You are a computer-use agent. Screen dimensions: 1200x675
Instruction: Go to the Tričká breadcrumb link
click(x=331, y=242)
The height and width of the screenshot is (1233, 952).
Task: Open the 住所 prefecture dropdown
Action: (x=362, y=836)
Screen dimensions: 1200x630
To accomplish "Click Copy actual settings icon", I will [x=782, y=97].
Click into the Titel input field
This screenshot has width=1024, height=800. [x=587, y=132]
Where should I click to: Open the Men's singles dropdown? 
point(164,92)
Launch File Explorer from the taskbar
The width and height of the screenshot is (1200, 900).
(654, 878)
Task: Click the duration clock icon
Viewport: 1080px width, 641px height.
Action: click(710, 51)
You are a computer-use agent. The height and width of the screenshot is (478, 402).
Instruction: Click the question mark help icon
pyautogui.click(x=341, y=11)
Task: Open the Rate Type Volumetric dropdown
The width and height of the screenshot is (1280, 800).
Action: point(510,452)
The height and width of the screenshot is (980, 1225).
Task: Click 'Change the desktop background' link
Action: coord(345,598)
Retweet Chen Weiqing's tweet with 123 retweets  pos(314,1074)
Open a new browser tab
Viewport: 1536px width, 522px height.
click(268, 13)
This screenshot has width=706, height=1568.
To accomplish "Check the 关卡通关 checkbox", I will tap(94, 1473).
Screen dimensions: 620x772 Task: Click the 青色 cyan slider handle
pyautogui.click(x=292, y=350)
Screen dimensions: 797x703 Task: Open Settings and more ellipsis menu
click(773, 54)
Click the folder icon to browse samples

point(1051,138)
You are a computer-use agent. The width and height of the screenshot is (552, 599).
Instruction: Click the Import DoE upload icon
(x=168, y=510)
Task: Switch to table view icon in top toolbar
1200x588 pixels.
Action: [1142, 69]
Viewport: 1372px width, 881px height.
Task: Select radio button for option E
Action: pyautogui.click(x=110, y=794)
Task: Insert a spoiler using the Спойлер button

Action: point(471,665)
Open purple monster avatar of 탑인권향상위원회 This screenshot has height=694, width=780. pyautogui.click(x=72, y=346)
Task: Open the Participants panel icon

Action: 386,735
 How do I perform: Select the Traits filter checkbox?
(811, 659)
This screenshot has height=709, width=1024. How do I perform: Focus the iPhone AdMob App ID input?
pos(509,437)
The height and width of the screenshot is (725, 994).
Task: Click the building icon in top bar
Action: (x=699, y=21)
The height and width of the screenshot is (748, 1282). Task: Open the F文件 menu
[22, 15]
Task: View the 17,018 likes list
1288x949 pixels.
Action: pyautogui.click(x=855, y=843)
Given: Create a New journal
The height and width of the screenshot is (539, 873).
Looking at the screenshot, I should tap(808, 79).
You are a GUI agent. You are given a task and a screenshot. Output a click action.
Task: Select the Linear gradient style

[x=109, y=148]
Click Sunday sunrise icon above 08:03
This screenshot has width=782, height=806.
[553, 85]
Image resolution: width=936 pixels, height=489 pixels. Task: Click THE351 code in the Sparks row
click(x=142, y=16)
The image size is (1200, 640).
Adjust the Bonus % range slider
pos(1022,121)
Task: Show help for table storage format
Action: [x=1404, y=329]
:::::
■ **Task brief**
Write the records above out again precisely.

■ **Task answer**
You are a computer-use agent. Screen dimensions: 1200x675
Instruction: Go to the Tričká breadcrumb link
click(x=331, y=242)
The height and width of the screenshot is (1233, 952).
Task: Open the 住所 prefecture dropdown
Action: (x=362, y=836)
Screen dimensions: 1200x630
To accomplish "Click Copy actual settings icon", I will [x=782, y=97].
Click into the Titel input field
This screenshot has width=1024, height=800. [x=587, y=132]
Where should I click to: Open the Men's singles dropdown? 
point(164,92)
Launch File Explorer from the taskbar
The width and height of the screenshot is (1200, 900).
(654, 878)
Task: Click the duration clock icon
Viewport: 1080px width, 641px height.
Action: click(710, 51)
You are a computer-use agent. The height and width of the screenshot is (478, 402).
Instruction: Click the question mark help icon
pyautogui.click(x=341, y=11)
Task: Open the Rate Type Volumetric dropdown
The width and height of the screenshot is (1280, 800).
Action: point(510,452)
The height and width of the screenshot is (980, 1225).
Task: Click 'Change the desktop background' link
Action: coord(345,598)
Retweet Chen Weiqing's tweet with 123 retweets  pos(314,1074)
Open a new browser tab
Viewport: 1536px width, 522px height.
click(268, 13)
This screenshot has width=706, height=1568.
To accomplish "Check the 关卡通关 checkbox", I will tap(94, 1473).
Screen dimensions: 620x772 Task: Click the 青色 cyan slider handle
pyautogui.click(x=292, y=350)
Screen dimensions: 797x703 Task: Open Settings and more ellipsis menu
click(773, 54)
Click the folder icon to browse samples

point(1051,138)
You are a computer-use agent. The width and height of the screenshot is (552, 599).
Instruction: Click the Import DoE upload icon
(x=168, y=510)
Task: Switch to table view icon in top toolbar
1200x588 pixels.
Action: [1142, 69]
Viewport: 1372px width, 881px height.
Task: Select radio button for option E
Action: pyautogui.click(x=110, y=794)
Task: Insert a spoiler using the Спойлер button

Action: point(471,665)
Open purple monster avatar of 탑인권향상위원회 This screenshot has height=694, width=780. pyautogui.click(x=72, y=346)
Task: Open the Participants panel icon

Action: 386,735
 How do I perform: Select the Traits filter checkbox?
(811, 659)
This screenshot has height=709, width=1024. How do I perform: Focus the iPhone AdMob App ID input?
pos(509,437)
The height and width of the screenshot is (725, 994).
Task: Click the building icon in top bar
Action: (x=699, y=21)
The height and width of the screenshot is (748, 1282). Task: Open the F文件 menu
[22, 15]
Task: View the 17,018 likes list
1288x949 pixels.
Action: pyautogui.click(x=855, y=843)
Given: Create a New journal
The height and width of the screenshot is (539, 873).
Looking at the screenshot, I should tap(808, 79).
You are a GUI agent. You are given a task and a screenshot. Output a click action.
Task: Select the Linear gradient style

[x=109, y=148]
Click Sunday sunrise icon above 08:03
This screenshot has width=782, height=806.
[553, 85]
Image resolution: width=936 pixels, height=489 pixels. Task: Click THE351 code in the Sparks row
click(x=142, y=16)
The image size is (1200, 640).
Adjust the Bonus % range slider
pos(1022,121)
Task: Show help for table storage format
Action: [x=1404, y=329]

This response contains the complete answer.